I'll just take a moment to be picky about the above statement because I have spent so many years listening to people disparage the thought that John Surratt would have been assigned to case the joint at Elmira (affectionately known as Hellmira) Prison Camp as late as April of 1865. There were still a large number of Confederate prisoners held at just that one camp - and there were hundreds of thousands more held in similar camps both North and South.
When one states that the prisoner exchange was resumed under Grant on January 24,1865, with an anticipated release of 3000/week, one is giving the impression that gates immediately opened and quickly released the inmates. We all know that government never runs things that efficiently!

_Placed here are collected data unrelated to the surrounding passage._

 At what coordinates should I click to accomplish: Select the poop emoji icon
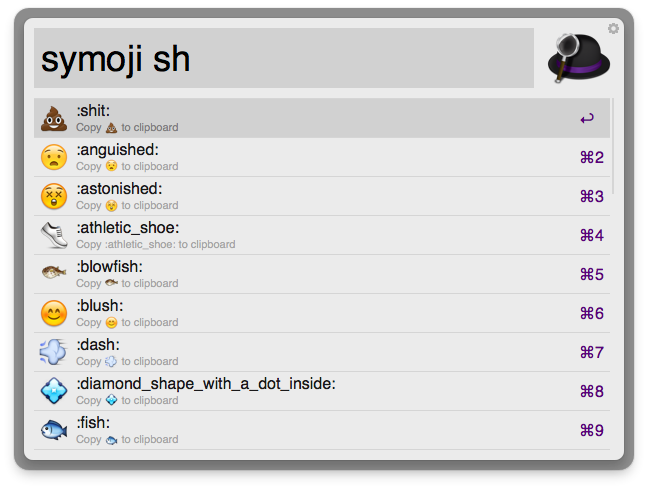click(x=53, y=119)
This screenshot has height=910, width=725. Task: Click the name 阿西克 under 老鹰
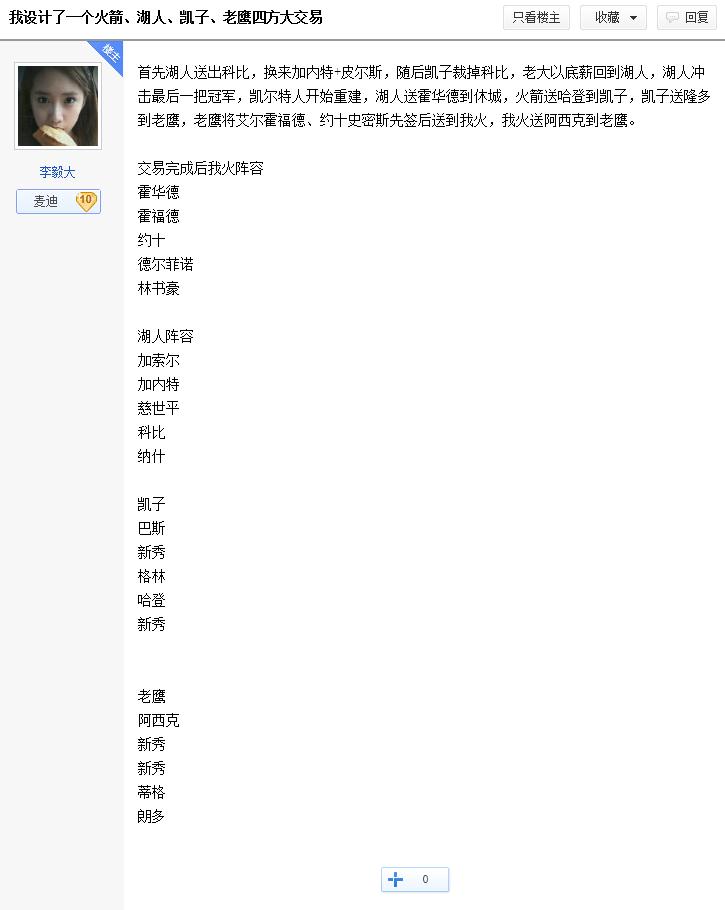[158, 720]
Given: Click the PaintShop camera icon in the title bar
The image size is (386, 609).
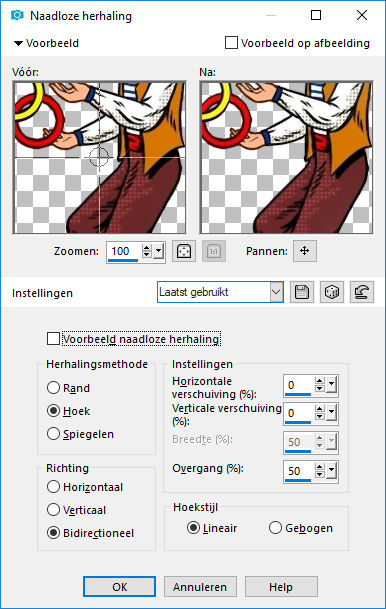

How long did it take for the orders to filter down to each prison commander? How long did it take to determine who would be the first prisoners released? How much paperwork was involved? Where would they be transferred before official release from military duty or reassignment? Where would the special needs inmates (those in need of immediate medical care) be sent? How quickly could even 3000 be processed out?

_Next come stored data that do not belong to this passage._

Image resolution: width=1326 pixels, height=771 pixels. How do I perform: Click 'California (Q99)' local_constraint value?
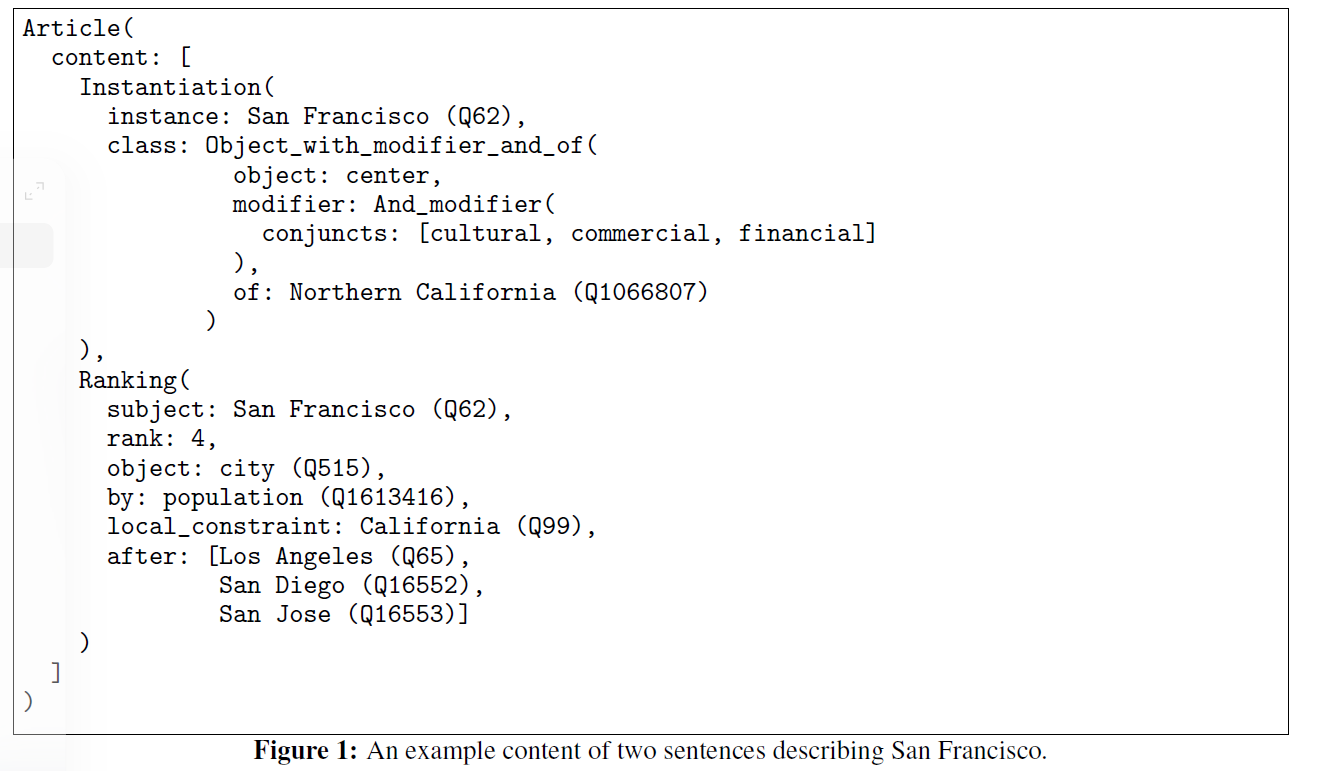(470, 526)
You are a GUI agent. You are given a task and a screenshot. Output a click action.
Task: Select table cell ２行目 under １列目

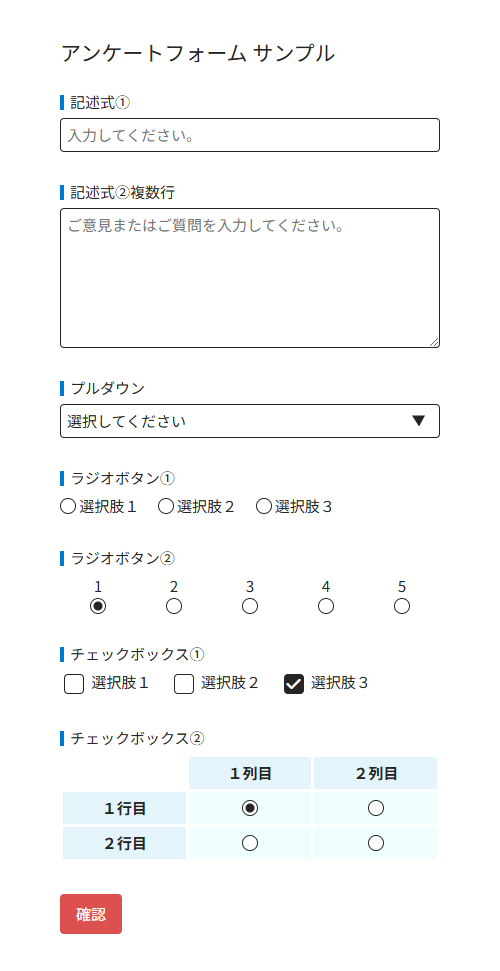pos(250,843)
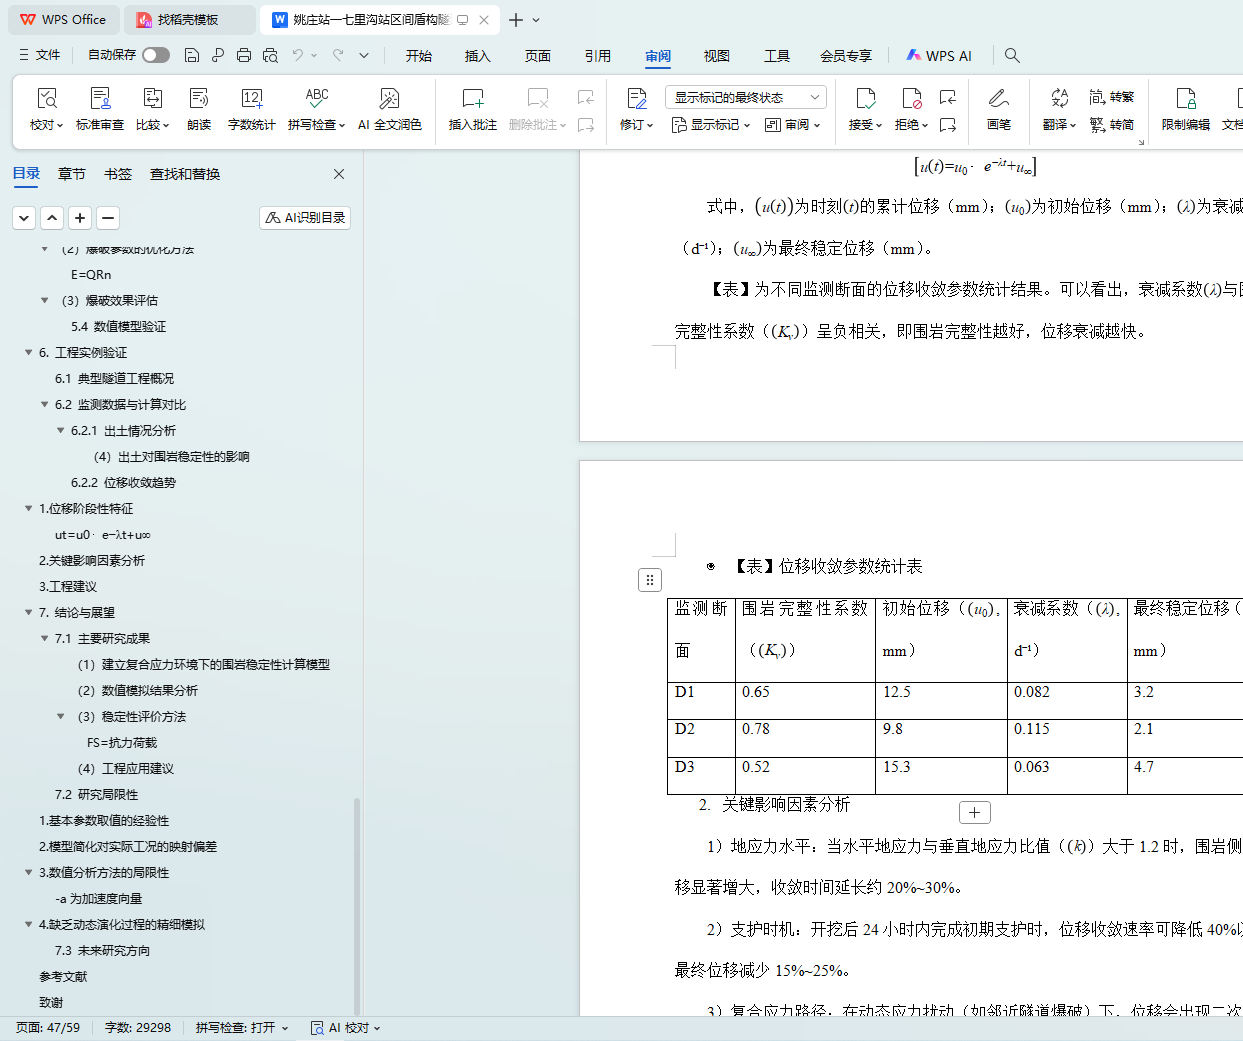This screenshot has height=1041, width=1243.
Task: Open the 拼写检查 dropdown in status bar
Action: 242,1028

Just wrap your brain around the fact that Andersonville alone had over 30,000 prisoners. Moving at great efficiency, that would take at least ten weeks to clean out just that one camp. That would move just its closing into the month of March 1865. And, after Sherman delivered Savannah to President Lincoln as a Christmas gift in 1864, the health issues just there became more dire as the Union forces laid total destruction to crops, animals, mills, etc. -- anything that could supply citizenry, and that included those dying in the prisons.
That said, why is it so darned hard to believe that John Surratt was sent on a side mission by Gen. E.G. Lee to check out the situation in Elmira (likely for the purpose of determining the possibility of getting those prisoners into Canada for medical assistance)? Why wait any longer for Booth to accomplish something? If Surratt is on the Confededrate payroll, he'll do what the Confederate commanders request -- and he'll be a lot closer to safe territory in Canada if something does go wrong.
By the way, was Grant's goal of freeing 3,000 prisoners a week ever met, even one week?
Laurie:
Let us grant that there was some value in casing out Hellmira. That still leaves open the two questions: 1) What happened to Surratt's being "ordered" to Washington "immediately" by Booth, especially after he allegedly telegraphed Booth in New York from Elmira and learned that he had already left for Washington, and especially because he allegedly told McMillan that in response to Booth's order, he left Montreal "immediately" for Washington? 2) Do we really know that Sarah went with him to Montreal, and then to Elmira, and then back to Montreal after the assassination?